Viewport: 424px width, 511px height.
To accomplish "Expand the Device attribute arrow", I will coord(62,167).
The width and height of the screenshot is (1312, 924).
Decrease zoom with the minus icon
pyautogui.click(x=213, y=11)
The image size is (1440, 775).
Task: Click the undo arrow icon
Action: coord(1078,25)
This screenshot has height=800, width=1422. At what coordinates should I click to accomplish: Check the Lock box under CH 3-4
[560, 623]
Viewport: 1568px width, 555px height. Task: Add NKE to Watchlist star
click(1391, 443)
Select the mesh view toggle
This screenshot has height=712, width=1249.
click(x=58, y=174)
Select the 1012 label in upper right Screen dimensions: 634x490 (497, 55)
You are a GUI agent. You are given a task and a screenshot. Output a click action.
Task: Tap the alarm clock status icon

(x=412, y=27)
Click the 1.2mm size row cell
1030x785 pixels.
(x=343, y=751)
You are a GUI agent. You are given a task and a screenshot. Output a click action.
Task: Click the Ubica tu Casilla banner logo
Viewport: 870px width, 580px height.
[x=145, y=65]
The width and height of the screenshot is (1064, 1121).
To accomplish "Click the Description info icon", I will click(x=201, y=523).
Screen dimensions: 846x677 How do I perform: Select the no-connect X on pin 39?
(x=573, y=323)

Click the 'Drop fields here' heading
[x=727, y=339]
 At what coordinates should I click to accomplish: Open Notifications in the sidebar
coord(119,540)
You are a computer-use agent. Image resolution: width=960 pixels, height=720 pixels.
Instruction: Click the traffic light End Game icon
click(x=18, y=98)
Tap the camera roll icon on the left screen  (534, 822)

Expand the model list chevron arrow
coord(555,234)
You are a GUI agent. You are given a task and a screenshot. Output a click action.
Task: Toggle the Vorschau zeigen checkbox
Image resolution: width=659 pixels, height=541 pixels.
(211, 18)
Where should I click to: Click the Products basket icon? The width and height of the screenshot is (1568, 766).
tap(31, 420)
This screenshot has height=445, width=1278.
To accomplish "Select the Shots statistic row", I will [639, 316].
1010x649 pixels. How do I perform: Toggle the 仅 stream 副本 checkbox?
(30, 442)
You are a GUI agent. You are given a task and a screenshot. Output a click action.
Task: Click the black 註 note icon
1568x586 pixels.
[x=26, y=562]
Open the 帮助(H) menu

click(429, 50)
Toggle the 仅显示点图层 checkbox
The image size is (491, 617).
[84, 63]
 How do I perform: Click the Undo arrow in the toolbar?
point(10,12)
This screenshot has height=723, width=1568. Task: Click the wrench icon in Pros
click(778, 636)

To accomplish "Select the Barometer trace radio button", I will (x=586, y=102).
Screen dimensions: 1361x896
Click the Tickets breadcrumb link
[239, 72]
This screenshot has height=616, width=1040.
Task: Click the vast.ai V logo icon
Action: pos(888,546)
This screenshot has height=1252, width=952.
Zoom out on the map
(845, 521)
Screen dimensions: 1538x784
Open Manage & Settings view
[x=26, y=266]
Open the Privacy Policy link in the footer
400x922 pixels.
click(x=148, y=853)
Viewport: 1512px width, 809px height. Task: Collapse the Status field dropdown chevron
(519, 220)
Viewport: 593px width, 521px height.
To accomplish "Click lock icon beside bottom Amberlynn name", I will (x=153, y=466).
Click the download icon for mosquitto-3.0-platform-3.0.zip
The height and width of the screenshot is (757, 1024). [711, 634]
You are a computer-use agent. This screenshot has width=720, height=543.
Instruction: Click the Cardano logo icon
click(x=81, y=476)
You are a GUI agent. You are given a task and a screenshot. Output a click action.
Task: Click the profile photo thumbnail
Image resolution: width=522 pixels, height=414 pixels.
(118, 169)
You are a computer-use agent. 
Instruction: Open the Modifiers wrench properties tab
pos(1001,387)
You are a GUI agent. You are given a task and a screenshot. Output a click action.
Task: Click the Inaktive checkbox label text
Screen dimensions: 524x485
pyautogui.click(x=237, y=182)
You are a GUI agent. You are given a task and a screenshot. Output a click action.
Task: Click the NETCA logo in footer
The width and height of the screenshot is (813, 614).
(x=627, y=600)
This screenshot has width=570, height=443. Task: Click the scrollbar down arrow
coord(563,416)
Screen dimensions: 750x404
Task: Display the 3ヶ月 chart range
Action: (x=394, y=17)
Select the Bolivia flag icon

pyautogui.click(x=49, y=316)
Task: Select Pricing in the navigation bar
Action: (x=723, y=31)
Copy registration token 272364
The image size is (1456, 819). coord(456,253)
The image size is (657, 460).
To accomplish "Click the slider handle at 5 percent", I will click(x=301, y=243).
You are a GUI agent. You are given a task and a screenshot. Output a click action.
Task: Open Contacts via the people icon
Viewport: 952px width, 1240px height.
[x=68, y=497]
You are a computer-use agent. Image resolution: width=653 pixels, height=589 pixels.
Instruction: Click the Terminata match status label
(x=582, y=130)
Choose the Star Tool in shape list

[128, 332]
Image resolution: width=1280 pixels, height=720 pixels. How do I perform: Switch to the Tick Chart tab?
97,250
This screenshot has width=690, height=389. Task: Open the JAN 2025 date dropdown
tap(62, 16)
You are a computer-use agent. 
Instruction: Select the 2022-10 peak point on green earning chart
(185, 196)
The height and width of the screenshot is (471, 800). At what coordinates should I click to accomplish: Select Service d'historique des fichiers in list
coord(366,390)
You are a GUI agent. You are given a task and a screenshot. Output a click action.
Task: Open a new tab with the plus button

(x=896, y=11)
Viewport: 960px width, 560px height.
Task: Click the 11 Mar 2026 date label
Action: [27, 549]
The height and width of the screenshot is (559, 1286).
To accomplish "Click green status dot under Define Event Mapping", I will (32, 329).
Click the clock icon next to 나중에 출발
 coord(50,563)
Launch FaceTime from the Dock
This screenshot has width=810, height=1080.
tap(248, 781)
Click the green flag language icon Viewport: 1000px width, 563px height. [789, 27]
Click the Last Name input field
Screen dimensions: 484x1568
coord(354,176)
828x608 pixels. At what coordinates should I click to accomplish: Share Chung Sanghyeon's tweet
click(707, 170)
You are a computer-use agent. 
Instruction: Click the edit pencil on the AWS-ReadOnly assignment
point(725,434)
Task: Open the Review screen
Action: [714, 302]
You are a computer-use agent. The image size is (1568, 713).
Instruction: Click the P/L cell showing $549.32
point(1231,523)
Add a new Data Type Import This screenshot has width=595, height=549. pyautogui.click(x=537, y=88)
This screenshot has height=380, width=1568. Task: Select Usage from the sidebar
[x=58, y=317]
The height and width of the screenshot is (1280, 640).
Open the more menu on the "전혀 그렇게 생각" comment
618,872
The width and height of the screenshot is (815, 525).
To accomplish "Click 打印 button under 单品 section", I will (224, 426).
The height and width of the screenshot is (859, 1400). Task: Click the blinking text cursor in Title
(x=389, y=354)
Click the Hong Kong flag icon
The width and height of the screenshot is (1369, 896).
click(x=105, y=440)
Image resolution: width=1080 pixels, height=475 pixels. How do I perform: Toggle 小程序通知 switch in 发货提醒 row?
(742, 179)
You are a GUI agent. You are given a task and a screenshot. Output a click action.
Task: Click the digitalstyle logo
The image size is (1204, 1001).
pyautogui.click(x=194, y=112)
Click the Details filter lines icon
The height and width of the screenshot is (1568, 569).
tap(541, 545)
----------------
• REQUIREMENT: Filter the entries above down to the lines containing the word "computer".

• RESULT OF THIS EXERCISE:
You are a computer-use agent. Image resolution: width=960 pixels, height=720 pixels.
You are a computer-use agent. This screenshot has width=720, height=543.
You are a computer-use agent. 
You are a computer-use agent. Image resolution: width=653 pixels, height=589 pixels.
You are a computer-use agent. 
You are a computer-use agent. 
You are a computer-use agent. The image size is (1568, 713).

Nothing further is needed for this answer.